Bloc de texte
En outre, dans les deux législations, l’installation de caméras de surveillance dans les lieux ouverts au public doit faire l’objet d’un avis positif ou d’une autorisation préalable du conseil communal, notamment fondé sur le lieu concerné et la finalité de la surveillance, et même sur le type de caméra concerné (article 5 de la loi du 21 mars 2007 et article 25/4 de la loi sur la fonction de police), donnant donc également une publicité à ces informations. Selon l’article 25/4, § 4, alinéa 3, « l'autorisation visée au paragraphe 1er fait l'objet d'une publicité, lorsqu'elle concerne des missions de police administrative ».
Tenant compte de ces multiples mesures de publicité, la liste des caméras fixes installées sur le territoire de la commune de Morlanwelz (en ce compris leur localisation et les responsables de traitement) constitue une information publique, dont la partie adverse dispose (au sens de l’article 1er du décret du 30 mars 1995).
Cette liste des caméras fixes (en ce compris la localisation et les responsables de traitement) doit par conséquent être communiquée à la partie requérante.
B. Les documents relatifs aux marchés publics conclus pour l’achat des caméras
7. La partie adverse explique qu’ « il nous est également actuellement impossible de répondre favorablement à votre demande à la suite d’un problème d’archivage. En effet, l’ensemble des archives a été entreposé dans un garage par suite d’un déménagement urgent de celles-ci dans le cadre de la réfection globale d’une toiture ». En effet, si elle a communiqué à la Commission une série de documents électroniques relatifs à des marchés publics pour l’achat de caméras de surveillance, ceux-ci ne sont pas signés de sorte qu’ils ne peuvent pas être considérés comme étant des documents administratifs officiels ou achevés concernant ces marchés. Sur ce dernier point, il ressort d’échanges intra-communaux qu’il n’est pas établi qu’il s’agit de documents définitifs, étant donné que « rien n’était scanné mais plutôt conservé dans le dossier papier ». En outre, l’envoi de ces documents électroniques n’est pas exhaustif dès lors qu’il ressort des mêmes échanges que des documents « papier » existeraient par ailleurs à propos d’autres marchés publics relatifs à l’acquisition de caméras de surveillance par la partie adverse.
Il résulte de ce qui précède que la partie adverse n’a pas communiqué l’ensemble des documents concernés à la Commission, en sorte qu’elle n’est pas en mesure d’exercer, en pleine connaissance de cause, la mission qui lui est dévolue.
Dans ce contexte, par analogie avec l’article 8ter, alinéa 2, du décret du 30 mars 1995, la partie adverse doit communiquer les documents concernés à la partie requérante, moyennant le respect des exceptions prévues à l'article 6 du même décret, étant entendu qu’elles sont de stricte interprétation.
Sur ce point, la Commission croit utile de préciser que le fait que les documents sollicités sont sujets à un « problème d’archivage » dû au déménagement urgent de ceux-ci dans un garage suite à la réfection d’une toiture n’empêche pas en soi la communication des documents sollicités mais justifie l’octroi d’un délai plus important pour ce faire.

Consignes
A: Réécrivez sous forme de liste le paragraphe de l'extrait qui commence par « 7. La partie adverse explique ». Conservez-en les faits principaux.
B: Répondez brièvement aux questions suivantes d'après l'extrait.
(i) Quel organe doit donner un avis positif ou une autorisation préalable à l'installation de caméras de surveillance dans les lieux ouverts au public ?
(ii) Sur le territoire de quelle commune les caméras fixes dont la liste est en cause sont-elles installées ?
(iii) Selon la Commission, que justifie le « problème d'archivage » invoqué ?
C: Remplacez « en pleine connaissance de cause » par « de manière éclairée » dans le passage de l'extrait qui va de « Il résulte de » jusqu'à « lui est dévolue. » inclus, puis recopiez ce passage.

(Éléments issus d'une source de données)
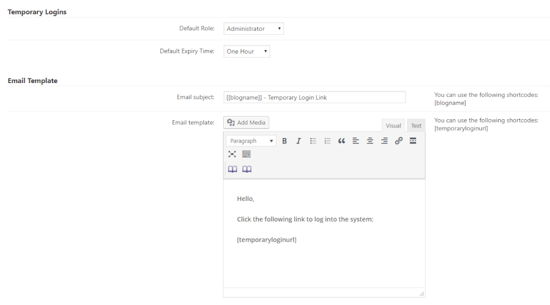
Task: Switch to the Text editor tab
Action: coord(416,126)
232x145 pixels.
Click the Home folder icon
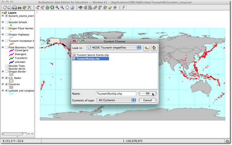[x=154, y=48]
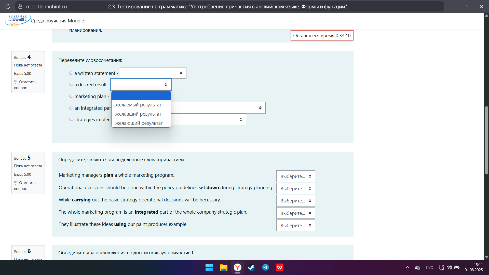Open dropdown for 'a written statement'

tap(153, 73)
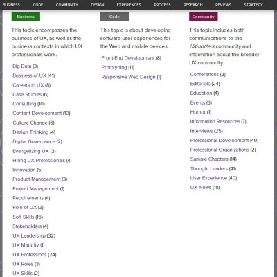Open the Conferences topic link
Viewport: 277px width, 277px height.
[204, 74]

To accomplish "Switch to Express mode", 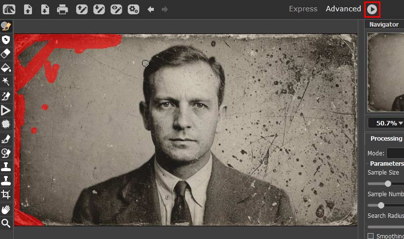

Corrigés
A:
- La partie adverse invoque un problème d'archivage. À la suite d'un déménagement urgent lié à la réfection globale d'une toiture, l'ensemble des archives a été entreposé dans un garage.
- Elle a transmis à la Commission des documents électroniques relatifs aux marchés publics d'achat de caméras de surveillance. Ces documents ne sont pas signés et ne peuvent donc pas être considérés comme des documents administratifs officiels ou achevés.
- D'après des échanges intra-communaux, il n'est pas établi que ces documents soient définitifs, car « rien n'était scanné mais plutôt conservé dans le dossier papier ».
- L'envoi n'est pas exhaustif : des documents « papier » existeraient aussi à propos d'autres marchés publics d'acquisition de caméras de surveillance.

B:
(i) Le conseil communal.
(ii) La commune de Morlanwelz.
(iii) L'octroi d'un délai plus important pour communiquer les documents sollicités.

C:
Il résulte de ce qui précède que la partie adverse n’a pas communiqué l’ensemble des documents concernés à la Commission, en sorte qu’elle n’est pas en mesure d’exercer, de manière éclairée, la mission qui lui est dévolue.